Abstract:Despite recent progress on image-based virtual try-on, current methods are constraint by shared warping networks and thus fail to synthesize natural try-on results when faced with clothing categories that require different warping operations. In this paper, we address this problem by finding clothing category-specific warping networks for the virtual try-on task via Neural Architecture Search (NAS). We introduce a NAS-Warping Module and elaborately design a bilevel hierarchical search space to identify the optimal network-level and operation-level flow estimation architecture.
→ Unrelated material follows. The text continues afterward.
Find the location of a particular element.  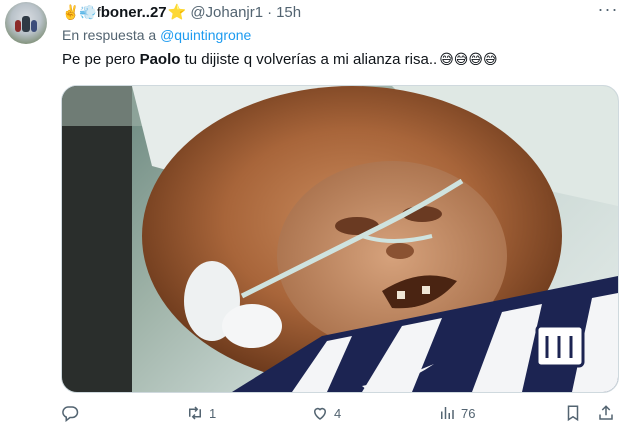

tweet-actions-bar: 1 4 76 is located at coordinates (341, 416).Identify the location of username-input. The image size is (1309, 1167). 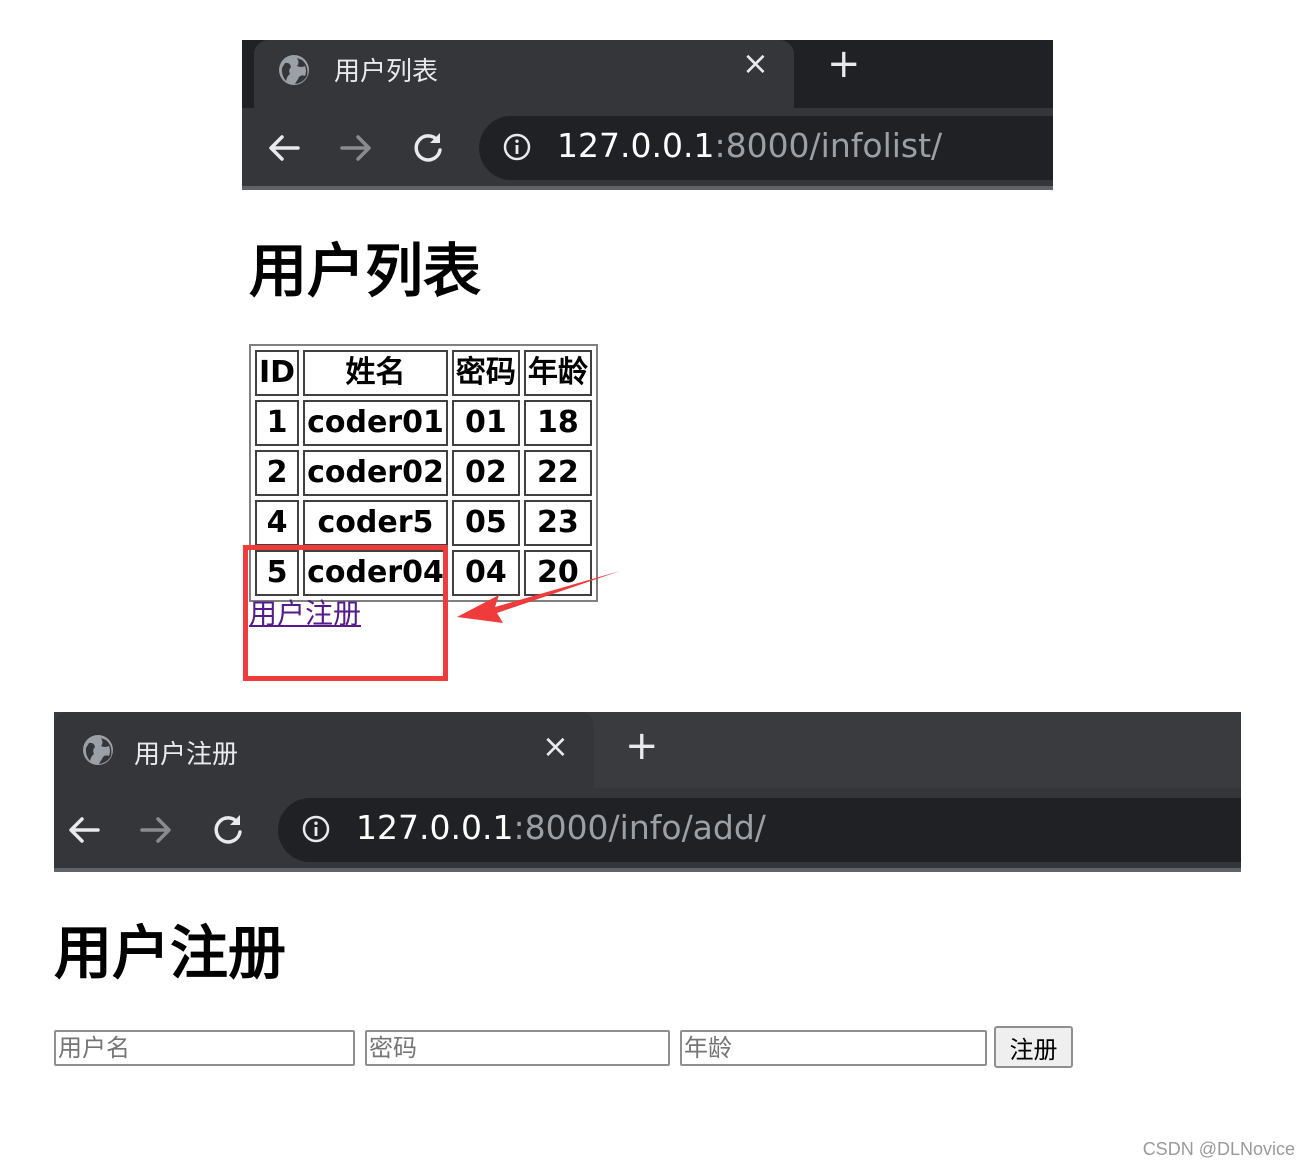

Given the network-level search space, containing different numbers of warping blocks, and the operation-level search space with different convolution operations, we jointly learn a combination of repeatable warping cells and convolution operations specifically for the clothing-person alignment. Moreover, a NAS-Fusion Module is proposed to synthesize more natural final try-on results, which is realized by leveraging particular skip connections to produce better-fused features that are required for seamlessly fusing the warped clothing and the unchanged person part. We adopt an efficient and stable one-shot searching strategy to search the above two modules. Extensive experiments demonstrate that our WAS-VTON significantly outperforms the previous fixed-architecture try-on methods with more natural warping results and virtual try-on results.